An array of forms populate Alftan’s visual world—a fruit being sliced, the shape of an open umbrella, pieces of jewelry and the wrist or neck they rest upon—offering snippets of private life that, while specific, seem part of an image bank of collective memory. The artist’s deliberate croppings both focus on the view at hand and hint at what lies beyond the canvas’ edges, in a manner that recalls cinematic space and the cuts of film. Yet any suggestion of narrative remains ambiguous and open-ended, with every work infused with a cool tension and suspension.
The artist approaches each of her figurative paintings beginning with an initial concept sparked by personal memories or observations, which Alftan first translates onto paper via sketches and notations. Her methodical, premeditated process, divorced from more common studio practices of life drawing or working from photographs, contributes to the hyperreal nature of her canvases. Alftan’s unique palette mixed from primary colors, as well as the diverse set of painterly gestures she utilizes—flat areas of color, smudged and blurred passages, strokes of thick impasto, sometimes all within one picture—likewise define her works’ unusual look and feel.
In devising her compositions, Alftan is interested in how viewers perceive even the simplest lines and dabs of paint, which are inherently abstract, as something recognizable. As she writes, “I’d like to see that moment, when the paint starts to refer, to resemble something other than itself.” This investigation into the act of looking filters through all of her works, whose scenes include framing devices such as windows, mirrors, scrims and screens that double the flatness and surface of the picture plane and offer literal entry points into each image. Hands and eyes also function as frequent metaphors and reminders of the artist’s and viewer’s perspectives. More recently, Alftan has produced a series of diptychs subtitled Déjà-vu that feature two sequential actions within the same scene; always installed in different rooms in order to be seen separately, they activate viewers’ memories and emphasize the space and physicality of her canvases as objects in-and-of themselves.
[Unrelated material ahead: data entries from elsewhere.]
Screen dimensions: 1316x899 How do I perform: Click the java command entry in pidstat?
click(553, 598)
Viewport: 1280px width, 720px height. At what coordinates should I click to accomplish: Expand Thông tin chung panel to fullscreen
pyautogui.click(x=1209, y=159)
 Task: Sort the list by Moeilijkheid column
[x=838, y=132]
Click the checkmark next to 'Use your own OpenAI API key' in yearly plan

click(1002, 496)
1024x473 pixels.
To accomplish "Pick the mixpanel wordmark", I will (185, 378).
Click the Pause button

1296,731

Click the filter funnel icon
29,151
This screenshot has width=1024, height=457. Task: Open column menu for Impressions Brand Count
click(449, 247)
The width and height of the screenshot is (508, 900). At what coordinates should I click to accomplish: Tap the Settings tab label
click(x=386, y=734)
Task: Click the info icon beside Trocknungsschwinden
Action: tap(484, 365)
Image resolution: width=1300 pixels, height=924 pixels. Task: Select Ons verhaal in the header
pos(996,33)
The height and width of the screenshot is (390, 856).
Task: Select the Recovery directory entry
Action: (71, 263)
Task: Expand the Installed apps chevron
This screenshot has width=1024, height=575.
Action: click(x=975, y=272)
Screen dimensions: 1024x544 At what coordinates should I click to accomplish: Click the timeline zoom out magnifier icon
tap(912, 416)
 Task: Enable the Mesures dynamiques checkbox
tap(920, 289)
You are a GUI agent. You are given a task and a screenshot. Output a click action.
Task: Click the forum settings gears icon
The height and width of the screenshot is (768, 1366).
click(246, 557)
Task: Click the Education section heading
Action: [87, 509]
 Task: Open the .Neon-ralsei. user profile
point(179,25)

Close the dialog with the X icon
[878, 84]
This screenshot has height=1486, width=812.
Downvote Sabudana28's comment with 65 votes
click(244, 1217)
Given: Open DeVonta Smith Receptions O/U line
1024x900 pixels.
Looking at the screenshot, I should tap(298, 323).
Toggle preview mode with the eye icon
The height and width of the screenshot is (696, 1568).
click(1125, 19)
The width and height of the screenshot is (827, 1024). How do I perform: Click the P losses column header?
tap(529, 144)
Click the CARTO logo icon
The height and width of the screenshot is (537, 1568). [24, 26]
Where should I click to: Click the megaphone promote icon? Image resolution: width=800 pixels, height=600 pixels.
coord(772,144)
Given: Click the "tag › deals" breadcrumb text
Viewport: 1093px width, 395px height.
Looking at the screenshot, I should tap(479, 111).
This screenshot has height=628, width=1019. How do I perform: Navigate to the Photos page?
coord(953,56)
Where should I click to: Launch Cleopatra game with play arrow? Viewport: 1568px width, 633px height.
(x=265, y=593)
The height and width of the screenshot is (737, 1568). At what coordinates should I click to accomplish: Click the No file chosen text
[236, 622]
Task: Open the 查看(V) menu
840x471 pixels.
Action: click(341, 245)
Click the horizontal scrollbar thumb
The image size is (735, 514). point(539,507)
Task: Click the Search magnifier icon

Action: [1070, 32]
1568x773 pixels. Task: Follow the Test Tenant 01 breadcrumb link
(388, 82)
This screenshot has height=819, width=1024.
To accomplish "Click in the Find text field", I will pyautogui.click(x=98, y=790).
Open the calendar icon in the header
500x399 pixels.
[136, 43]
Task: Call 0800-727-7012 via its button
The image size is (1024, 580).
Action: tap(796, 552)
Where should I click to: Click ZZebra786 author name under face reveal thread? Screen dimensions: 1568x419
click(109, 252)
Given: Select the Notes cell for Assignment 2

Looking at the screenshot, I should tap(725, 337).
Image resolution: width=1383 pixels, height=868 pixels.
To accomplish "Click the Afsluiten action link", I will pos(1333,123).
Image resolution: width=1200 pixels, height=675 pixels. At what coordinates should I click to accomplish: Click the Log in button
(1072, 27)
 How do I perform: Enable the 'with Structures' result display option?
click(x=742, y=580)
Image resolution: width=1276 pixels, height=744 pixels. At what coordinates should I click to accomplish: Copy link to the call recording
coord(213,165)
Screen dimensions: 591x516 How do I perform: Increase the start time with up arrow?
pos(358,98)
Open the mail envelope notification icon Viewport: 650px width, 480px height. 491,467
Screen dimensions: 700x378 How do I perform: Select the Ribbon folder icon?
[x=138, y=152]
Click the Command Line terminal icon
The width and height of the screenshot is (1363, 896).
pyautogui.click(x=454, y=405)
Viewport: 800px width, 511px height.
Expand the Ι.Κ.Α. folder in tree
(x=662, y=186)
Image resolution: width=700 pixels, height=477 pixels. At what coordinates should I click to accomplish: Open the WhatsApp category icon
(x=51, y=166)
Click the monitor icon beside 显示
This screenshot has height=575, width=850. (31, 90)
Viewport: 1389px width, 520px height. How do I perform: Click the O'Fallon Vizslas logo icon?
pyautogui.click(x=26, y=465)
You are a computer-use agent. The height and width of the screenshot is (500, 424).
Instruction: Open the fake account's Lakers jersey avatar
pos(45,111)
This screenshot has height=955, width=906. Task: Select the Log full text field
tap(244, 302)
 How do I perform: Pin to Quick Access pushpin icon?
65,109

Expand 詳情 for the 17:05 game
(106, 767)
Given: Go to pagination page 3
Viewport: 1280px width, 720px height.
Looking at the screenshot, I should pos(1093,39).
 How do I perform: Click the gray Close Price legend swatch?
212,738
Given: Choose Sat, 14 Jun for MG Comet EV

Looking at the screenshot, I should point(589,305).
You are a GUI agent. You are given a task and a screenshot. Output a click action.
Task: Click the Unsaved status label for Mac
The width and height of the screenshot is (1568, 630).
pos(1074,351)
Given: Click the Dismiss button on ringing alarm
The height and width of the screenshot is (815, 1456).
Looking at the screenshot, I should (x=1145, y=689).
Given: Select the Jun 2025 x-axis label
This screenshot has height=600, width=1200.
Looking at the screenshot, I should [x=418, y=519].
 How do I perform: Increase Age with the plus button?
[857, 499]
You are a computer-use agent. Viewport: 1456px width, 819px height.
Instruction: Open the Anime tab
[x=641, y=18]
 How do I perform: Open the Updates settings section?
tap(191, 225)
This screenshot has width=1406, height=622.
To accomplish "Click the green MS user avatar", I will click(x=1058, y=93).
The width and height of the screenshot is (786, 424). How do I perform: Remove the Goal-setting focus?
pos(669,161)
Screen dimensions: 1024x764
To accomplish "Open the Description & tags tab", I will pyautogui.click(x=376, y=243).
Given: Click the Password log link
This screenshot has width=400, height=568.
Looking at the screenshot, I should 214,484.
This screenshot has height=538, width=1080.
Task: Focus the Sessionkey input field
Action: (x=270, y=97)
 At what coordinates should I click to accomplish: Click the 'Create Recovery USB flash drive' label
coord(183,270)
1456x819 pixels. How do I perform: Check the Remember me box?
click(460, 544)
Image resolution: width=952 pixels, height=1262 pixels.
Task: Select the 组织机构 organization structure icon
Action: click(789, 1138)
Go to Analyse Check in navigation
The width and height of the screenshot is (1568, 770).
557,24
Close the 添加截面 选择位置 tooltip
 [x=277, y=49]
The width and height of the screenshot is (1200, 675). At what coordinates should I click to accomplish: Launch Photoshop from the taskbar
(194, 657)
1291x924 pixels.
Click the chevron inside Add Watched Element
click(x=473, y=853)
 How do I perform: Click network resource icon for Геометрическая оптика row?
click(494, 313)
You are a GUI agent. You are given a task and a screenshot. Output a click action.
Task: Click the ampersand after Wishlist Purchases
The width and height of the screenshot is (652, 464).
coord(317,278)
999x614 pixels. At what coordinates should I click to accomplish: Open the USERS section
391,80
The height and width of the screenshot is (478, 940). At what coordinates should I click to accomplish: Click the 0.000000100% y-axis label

Alftan’s self-conscious exploration of painting extends to its millennia-long history, as she reframes gestures and details from sources as diverse as Northern and Italian Renaissance painting, Japanese woodblock prints and twentieth-century abstraction. Her attention to textiles also taps into painters’ historical fascination with rendering fabric; in Alftan’s hands, knitwear, hosiery and fur are densely built up or thinned out using oil paint, rendered so as to recreate their real-life textures. This continual negotiation between the interior world of her paintings and their three-dimensional realities drives Alftan’s practice, emphasizing the viewer’s physical encounter with the work in the present moment.